# Task item:
Write out exactly, excluding pictures, the lines from the one containing "Task: Click the print icon in toolbar" through the end of the data, both included.

[Supplied entries]

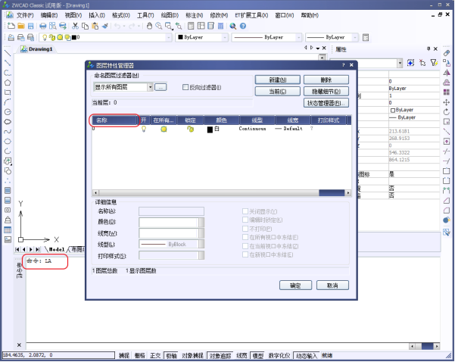This screenshot has width=455, height=362.
Task: Enable the 反向过滤器 checkbox
Action: pos(185,88)
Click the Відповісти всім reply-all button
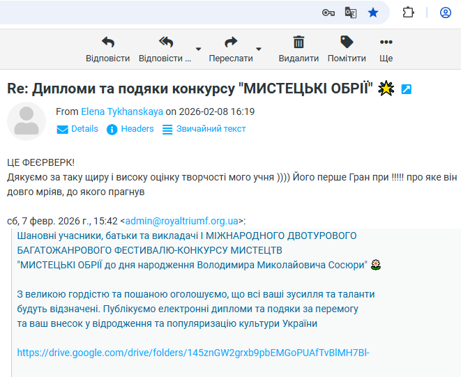Screen dimensions: 461x377 [165, 49]
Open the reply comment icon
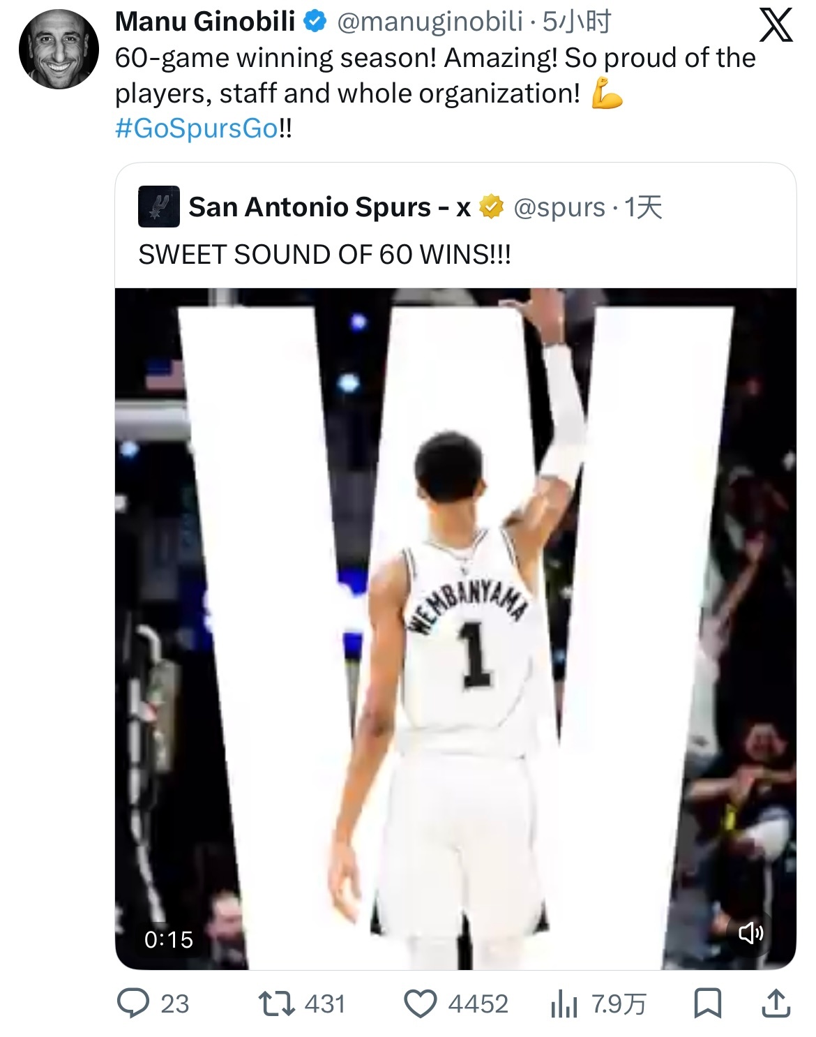This screenshot has height=1037, width=816. [x=133, y=1003]
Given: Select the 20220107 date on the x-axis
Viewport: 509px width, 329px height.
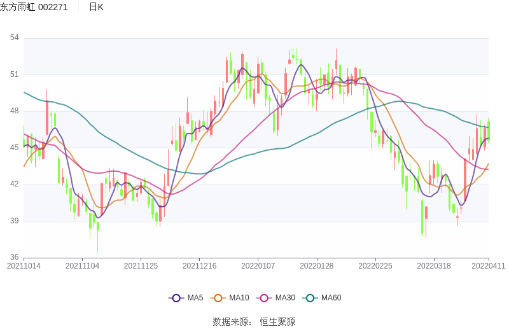Looking at the screenshot, I should coord(258,266).
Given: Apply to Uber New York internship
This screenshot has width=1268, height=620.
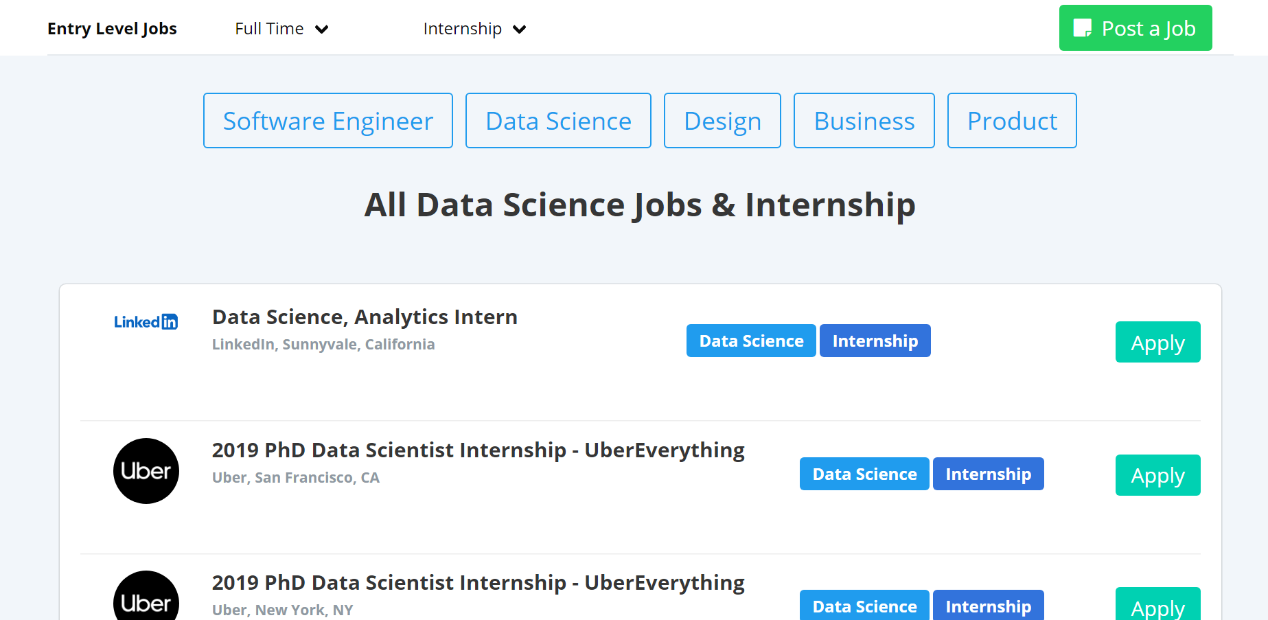Looking at the screenshot, I should (1157, 606).
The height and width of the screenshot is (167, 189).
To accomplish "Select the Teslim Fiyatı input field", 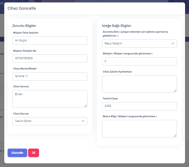I will click(x=139, y=106).
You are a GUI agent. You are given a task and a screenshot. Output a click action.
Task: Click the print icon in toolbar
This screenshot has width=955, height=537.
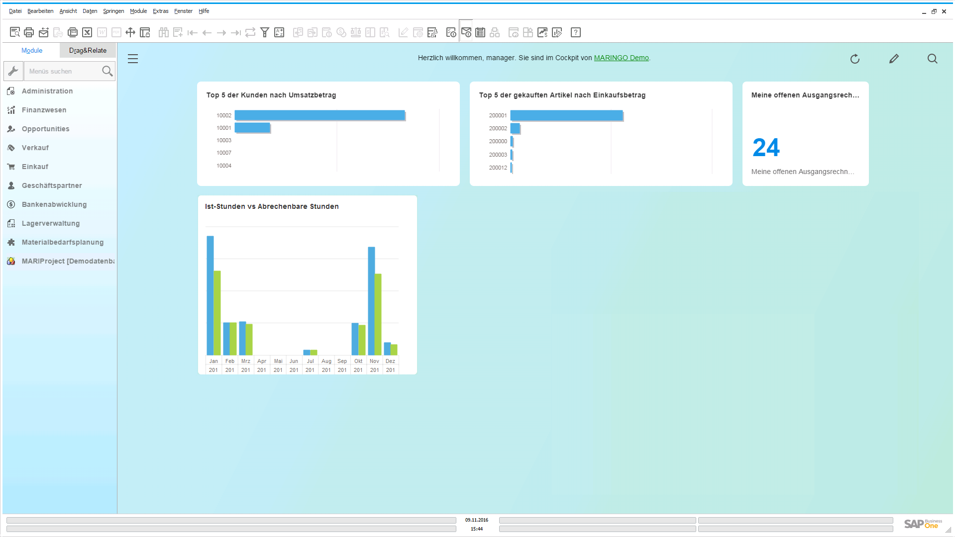29,33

[/Supplied entries]

# Written reply:
Task: Click the print icon in toolbar
This screenshot has width=955, height=537.
29,33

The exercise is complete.